SECTION 7.                      ADJUSTMENT OF SHARES.

          (a)          General.  In the event of any change in the Common Shares that occurs after the Plan becomes effective by reason of a stock dividend or split, recapitalization, merger, consolidation, combination, exchange of shares, or other similar corporate change, the aggregate number of shares subject to each outstanding Option, and its stated Option price, shall be adjusted appropriately by the Committee, whose determination shall be conclusive.

          (b)          Reorganizations.  In the event that the Company is a party to a merger or other reorganization, outstanding Options shall be subject to the agreement of merger or reorganization.  Such agreement may provide, without limitation, for the assumption of outstanding Options by the surviving corporation or its parent, for their continuation by the Company (if the Company is a surviving corporation), for accelerated vesting or for settlement in cash.

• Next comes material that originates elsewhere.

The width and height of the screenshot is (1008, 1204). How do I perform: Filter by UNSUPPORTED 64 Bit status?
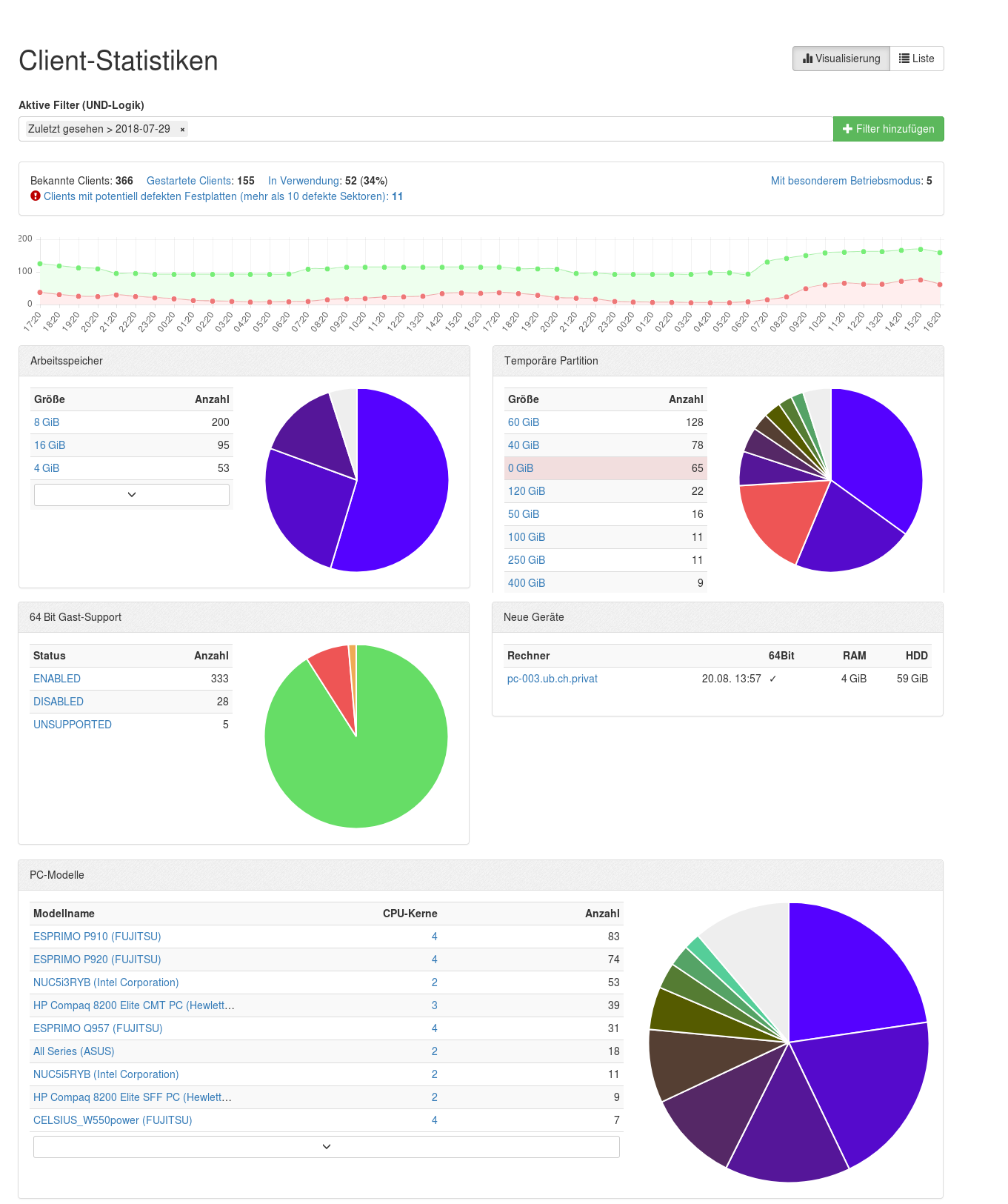tap(73, 725)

          (c)          Reservation of Rights.  Except as provided in this Section 7, an Optionee shall have no rights by reason of any subdivision or consolidation of shares of stock of any class, the payment of any stock dividend or any other increase or decrease in the number of shares of stock of any class.  Any issue by the Company of shares of stock of any class, or securities convertible into shares of stock of any class, shall not affect, and no adjustment by reason thereof shall be made with respect to, the number or Exercise Price of Common Shares subject to an Option.  The grant of an Option pursuant to the Plan shall not affect in any way the right or power of the Company to make adjustments, reclassifications, reorganizations or changes of its capital or business structure, to merge or consolidate or to dissolve, liquidate, sell or transfer all or any part of its business or assets.

SECTION 8.                      DURATION AND AMENDMENTS.

          (a)          Term of the Plan.  The Plan, as set forth herein, shall become effective on November 17, 1993 if approved by the Company's stockholders.  The Plan shall remain in effect until it is terminated under Subsection (b) below.

          (b)          Right to Amend or Terminate the Plan.  The Board may amend, suspend or terminate the Plan at any time and for any reason, except that the provisions of the Plan relating to the amount, price and timing of Option grants shall not be amended more than once in any six-month period.  Any amendment of the Plan shall be subject to the approval of the Company's stockholders to the extent required by applicable laws, regulations or rules (including, without limitation, Rule 16b-3 under the Exchange Act).

          (c)          Effect of Amendment or Termination.  No Common Shares shall be issued or sold under the Plan after the termination thereof, except upon exercise of an Option granted prior to such termination.  The termination of the Plan, or any amendment thereof, shall not affect any Option previously granted under the Plan.